What you should do:
Transcribe the line that contains "The width and" and every line after it to the end of the records, exactly and nothing else. Skip the pictures.
Segment Start: Data in this exercise
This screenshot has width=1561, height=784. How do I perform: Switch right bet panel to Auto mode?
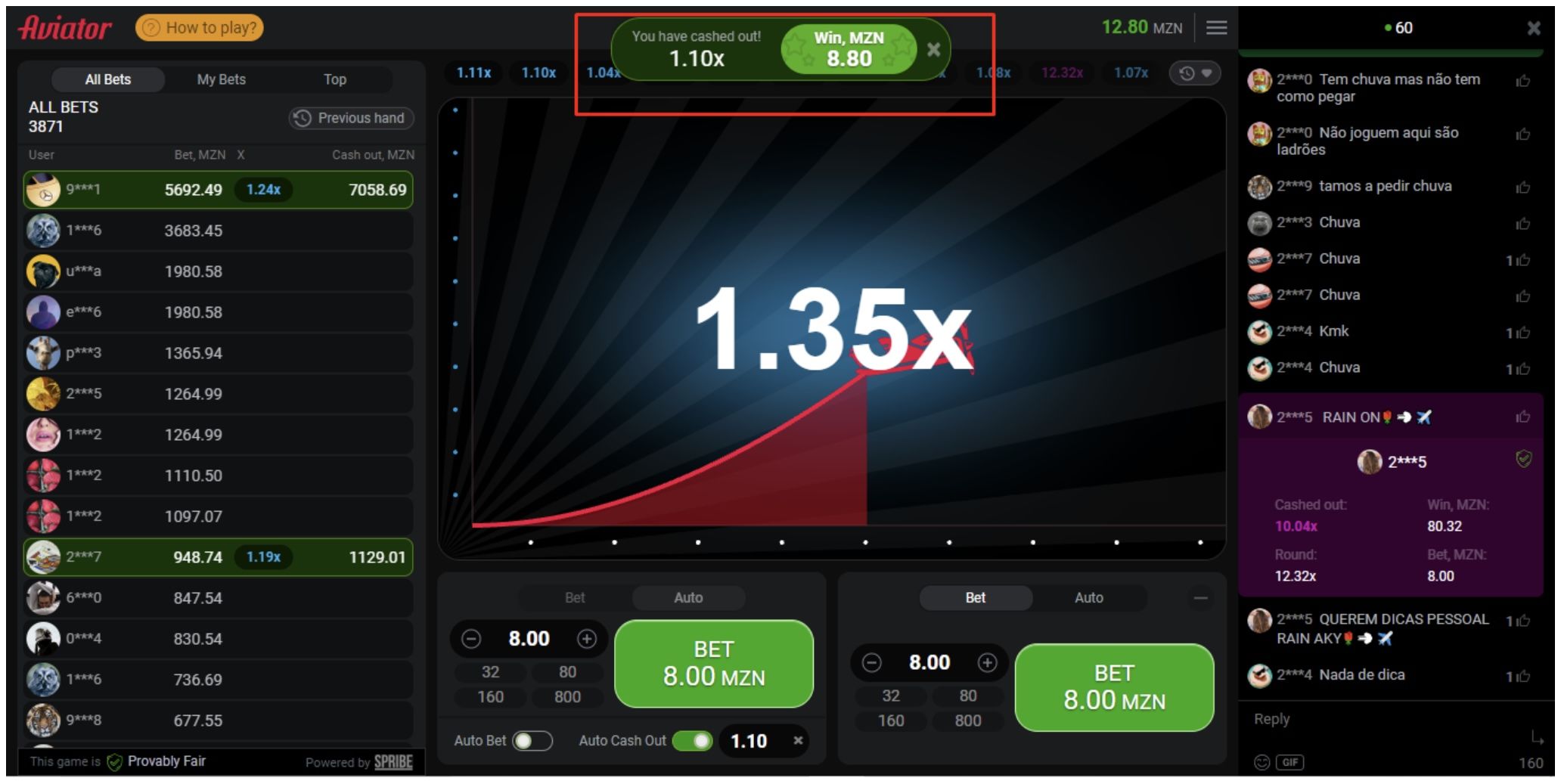[x=1088, y=598]
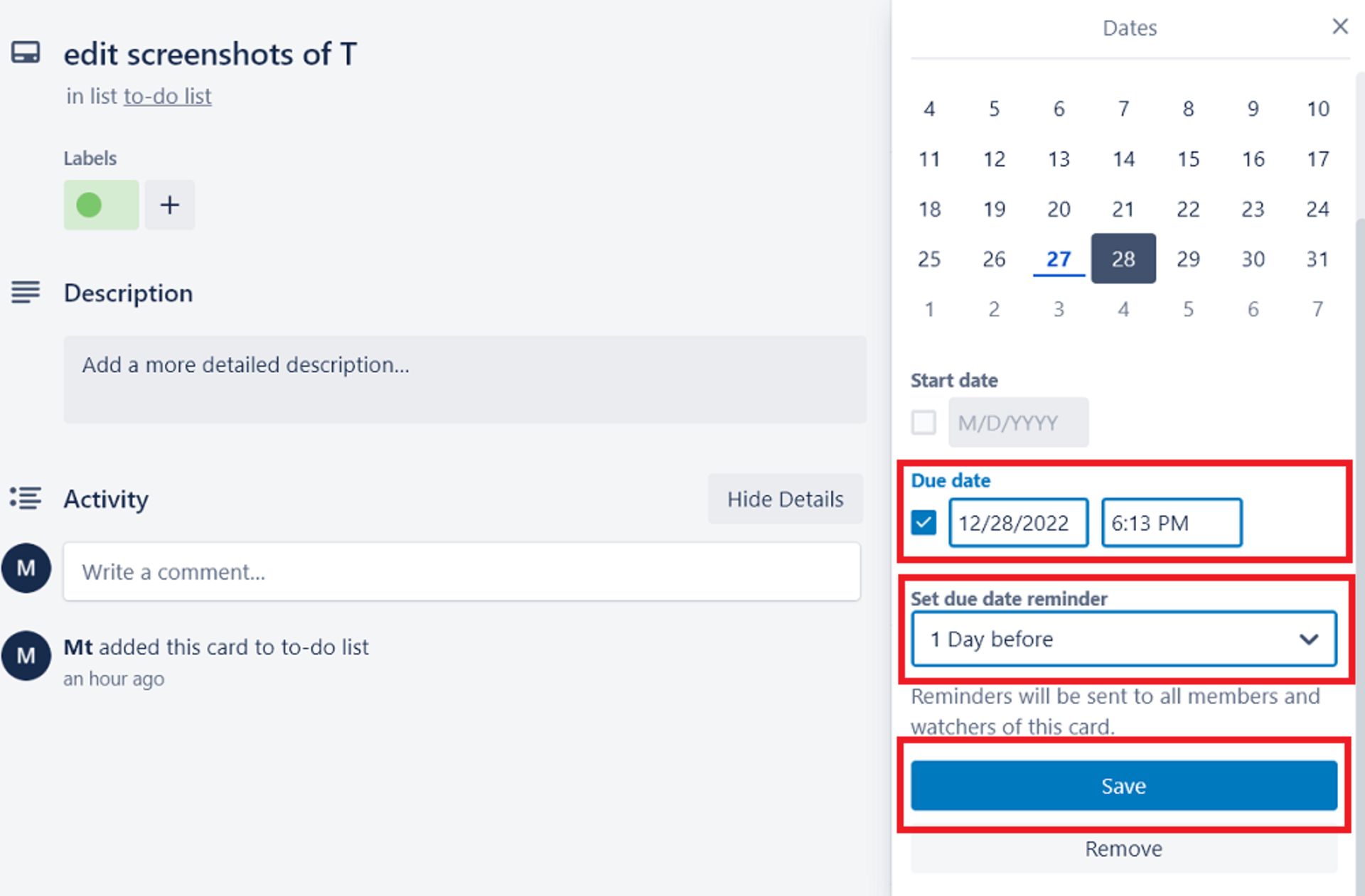Viewport: 1365px width, 896px height.
Task: Click the Save button
Action: [1123, 785]
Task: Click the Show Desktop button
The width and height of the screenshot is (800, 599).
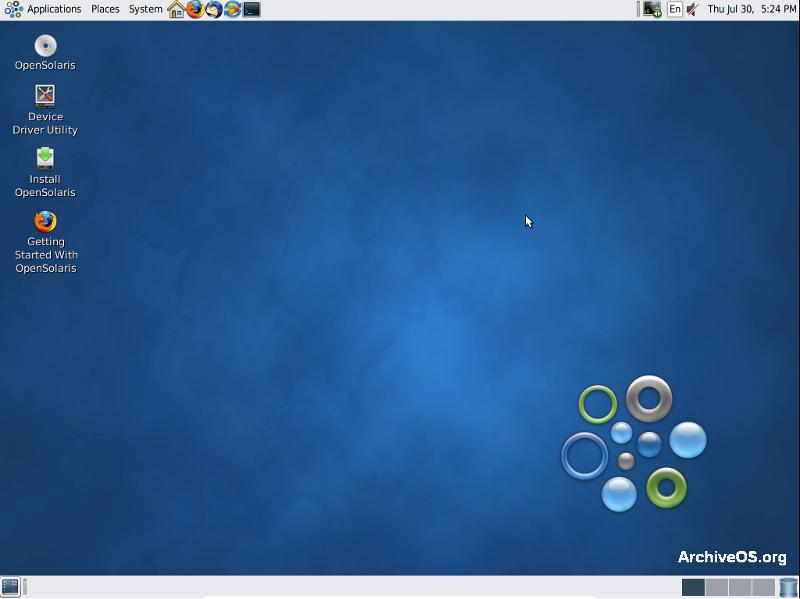Action: (x=10, y=587)
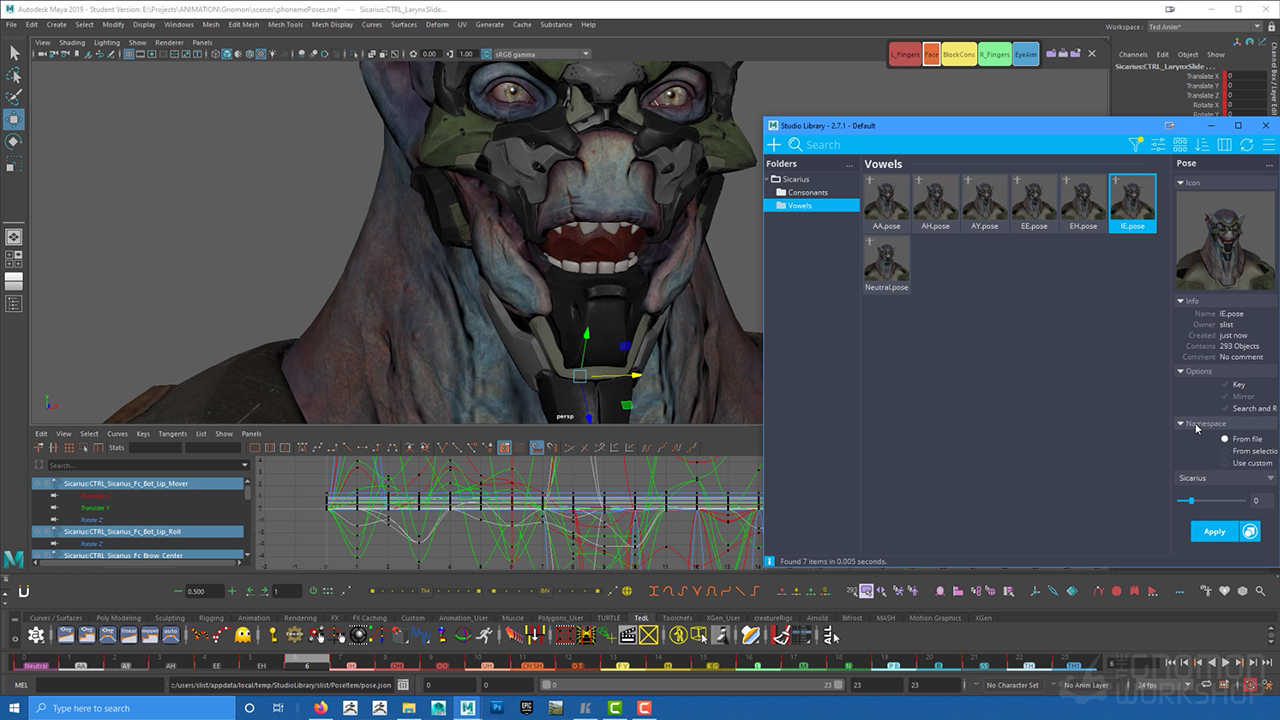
Segment End: Data in this exercise
Exercise answer:
The width and height of the screenshot is (800, 599).
Action: (x=10, y=587)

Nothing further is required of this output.